Md. Sohel Rana, a second-year graduate student, presented his ongoing research on legitimization strategies of the new authoritarian regimes at the department’s Brownbag series on September 10. His presentation was titled “The Construction of Regime Legitimacy: How Do Competitive Authoritarian Regimes Legitimize their Rule?” His research investigates the institutional and the non-institutional aspects of regime legitimization in the rising new authoritarian regimes. His research explores three case studies, which share dissimilar historical, cultural, ideological, and demographic characteristics.

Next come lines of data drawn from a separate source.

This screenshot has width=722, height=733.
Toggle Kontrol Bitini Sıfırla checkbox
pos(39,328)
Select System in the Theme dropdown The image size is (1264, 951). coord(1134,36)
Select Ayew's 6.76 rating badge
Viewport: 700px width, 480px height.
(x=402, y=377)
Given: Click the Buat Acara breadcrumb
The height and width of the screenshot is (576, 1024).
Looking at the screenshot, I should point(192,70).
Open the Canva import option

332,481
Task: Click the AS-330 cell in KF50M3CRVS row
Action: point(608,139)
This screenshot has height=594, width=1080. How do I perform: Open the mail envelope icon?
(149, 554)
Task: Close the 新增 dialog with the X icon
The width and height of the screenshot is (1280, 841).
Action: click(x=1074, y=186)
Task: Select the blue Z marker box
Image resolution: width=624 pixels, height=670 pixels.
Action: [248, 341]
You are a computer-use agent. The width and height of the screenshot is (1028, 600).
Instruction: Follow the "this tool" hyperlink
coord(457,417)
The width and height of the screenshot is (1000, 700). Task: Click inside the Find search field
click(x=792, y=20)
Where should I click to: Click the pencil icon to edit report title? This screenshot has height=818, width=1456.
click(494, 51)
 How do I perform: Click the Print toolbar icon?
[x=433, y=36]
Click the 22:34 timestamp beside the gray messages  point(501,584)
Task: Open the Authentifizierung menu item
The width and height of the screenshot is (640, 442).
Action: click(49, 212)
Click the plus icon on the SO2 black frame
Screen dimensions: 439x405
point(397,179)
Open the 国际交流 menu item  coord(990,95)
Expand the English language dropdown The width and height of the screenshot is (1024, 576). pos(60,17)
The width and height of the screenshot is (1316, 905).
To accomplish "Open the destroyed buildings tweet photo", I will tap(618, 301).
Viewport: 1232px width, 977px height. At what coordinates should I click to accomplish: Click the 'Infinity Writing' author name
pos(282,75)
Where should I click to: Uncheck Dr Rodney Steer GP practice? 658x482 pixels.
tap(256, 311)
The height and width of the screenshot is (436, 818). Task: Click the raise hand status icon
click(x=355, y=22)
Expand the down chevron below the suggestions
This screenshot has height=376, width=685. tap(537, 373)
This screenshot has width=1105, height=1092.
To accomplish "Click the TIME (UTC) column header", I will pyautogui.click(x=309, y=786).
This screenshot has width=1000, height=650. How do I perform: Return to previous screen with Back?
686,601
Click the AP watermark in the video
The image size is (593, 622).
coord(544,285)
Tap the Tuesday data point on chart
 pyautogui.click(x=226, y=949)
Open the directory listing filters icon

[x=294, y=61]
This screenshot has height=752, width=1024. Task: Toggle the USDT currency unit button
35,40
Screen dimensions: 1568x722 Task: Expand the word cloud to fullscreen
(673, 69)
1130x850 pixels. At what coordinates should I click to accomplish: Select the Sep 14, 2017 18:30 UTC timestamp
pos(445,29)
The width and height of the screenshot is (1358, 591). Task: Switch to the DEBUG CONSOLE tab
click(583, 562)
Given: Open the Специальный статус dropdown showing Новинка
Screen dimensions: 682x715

Sohel argues that the conventional literature broadly identifies institutional strategies for regime legitimization, including elections, co-optation and repression, and economic performance, but largely ignores non-institutional strategies such as ideological narratives as a mode for regime legitimacy. He examines how non-institutional strategies work in combination with institutional strategies to construct regime legitimacy in competitive authoritarian regimes. He develops a broader theoretical framework combining both institutional and non-institutional elements to analyze three strategies for regime legitimization: procedural, performance, and ideological.
Sohel contends that in the presence of procedural and performance legitimization, ideological legitimization builds the bridge between legitimacy claims (of the rulers) and legitimacy beliefs (of the ruled), which eventually construct legitimacy in authoritarian regimes. By exploring this linkage and explaining how ideology helps create legitimacy, he intends to add new knowledge to the existing literature.
Sohel is currently working on his thesis. His thesis committee members are Professors Ali Riaz, Yusuf Sarfati, and Mike Hendricks.